Published by Bloomsbury
Some books are hard to review. Most times because the precise combination of story, style and characterisation makes such an impression that analysis might well turn into panegyric. Dog Boy, by Eva Hornung, is one such book. It was a relief, therefore, to have had something (if slight) to quarrel with at the novel’s end.
But first the synopsis: Romochka, a four-year old Russian boy, is abandoned in an evacuated tenement building by his mother and uncle for reasons that readers never get to know. After a few days of tinkering in the desolate building, hungry and cold, he ventures out into the late autumn. But with his mother’s stringent warnings about dangerous strangers ringing in his ears, he discards ideas of seeking refuge with the neighbours and instead finds himself trailing a female dog.
What follows is Romochka’s wary acceptance into the lair of a clan of dogs, his first meal in days – of milk suckled from Mamochka, as he comes to call the clan matriarch. And three years of weathering season changes, fighting clan battles and surviving militzia raids with his expanding family; as well as of transforming from an inept “puppy” seeking acceptance and worth in the canine family, into a lead dog to be regarded with deference.
What might have from a lesser writer been a suffocating time spent in the hold of the reeking, underground lair becomes in the hands of Hornung a privileged eavesdrop on bizarre experiences and first hand acquaintance with the rituals and psychology of man’s best friend.
And just when the reader begins to get the sense of knowing it all, the writer changes tacks, outraging us along with Romochka when Mamochka unapologetically adopts yet another human child – one that Romochka ironically names ‘Puppy’, a label he never used for his canine siblings. The writer further saves a plot that might have tapered to a dead end by switching points of view much later in the novel, and introducing adult human characters to ease the readers’ approaching canine-weariness, and bring into societal significance the unseen but no less meaningful lives of feral dogs in modern day Moscow.

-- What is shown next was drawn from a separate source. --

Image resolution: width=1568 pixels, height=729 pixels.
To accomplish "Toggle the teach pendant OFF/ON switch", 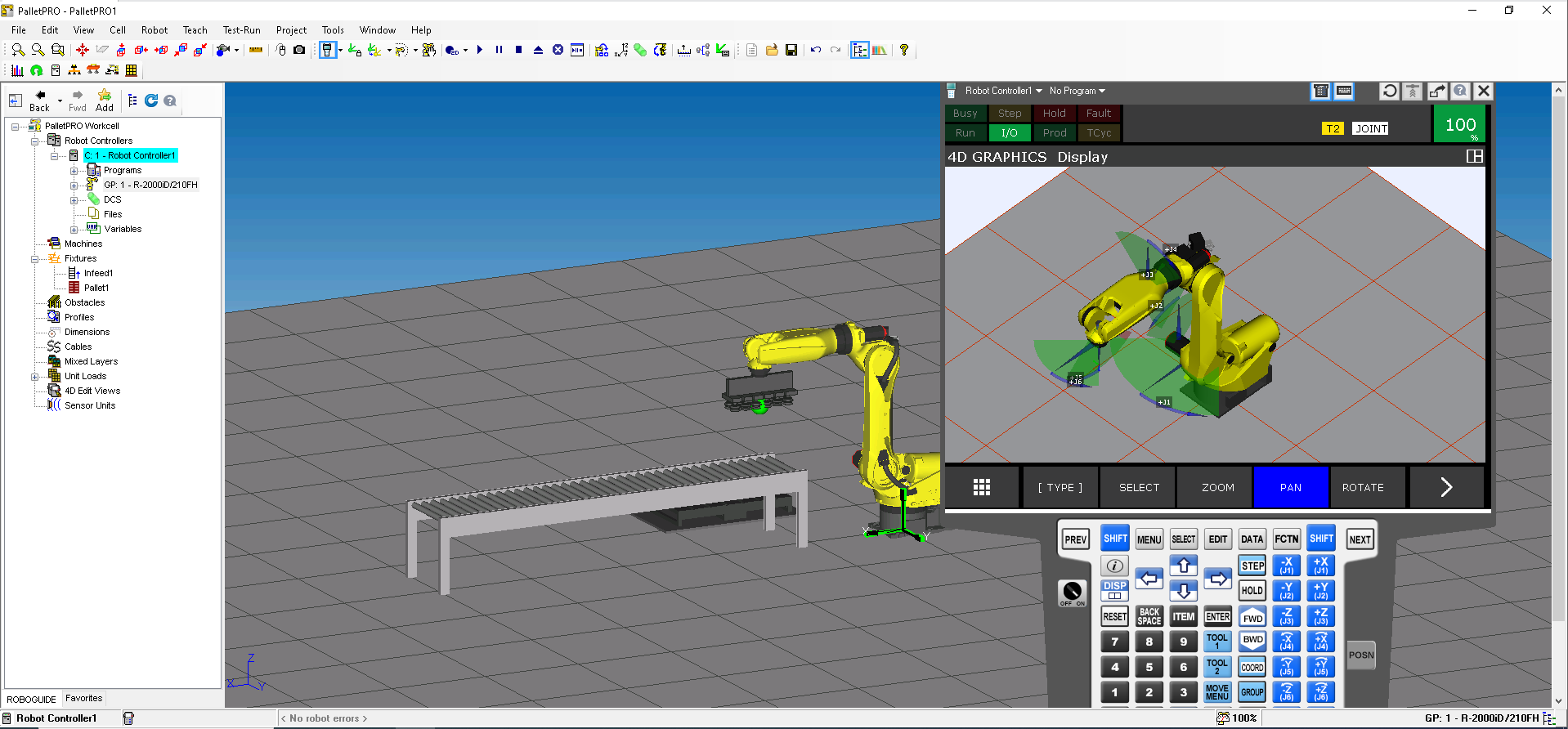I will (1072, 593).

Romochka is one of the more dynamic characters I have encountered in literature – a hybrid of boy, man and dog, both naïve and world wise; wicked and tender (he kills a human without compunction, yet regrets when he has to butcher a cat for a meal); and is adept at casting himself in any roles as required by present circumstance and the expectation of the city’s human population – one time he’s a dog owner begging for scraps and coercing his “two pretty performers” to shed their wild behaviour while on the job, another time he’s a human sibling demanding to see his younger brother in a civil establishment, other times he morphs into modern day Tarzan wrestling enemy dogs.
One thing Hornung has in her favour is that not many readers, perhaps none, can claim acquaintance with a dog-raised human boy, so we have no recourse but to depend on her imagination, backed no doubt by research, to point us one way or the other. But from this writer, whose experience with dogs is limited to the odd pat, her behavioural depictions ring true. Feral dog owners can insert disagreement here.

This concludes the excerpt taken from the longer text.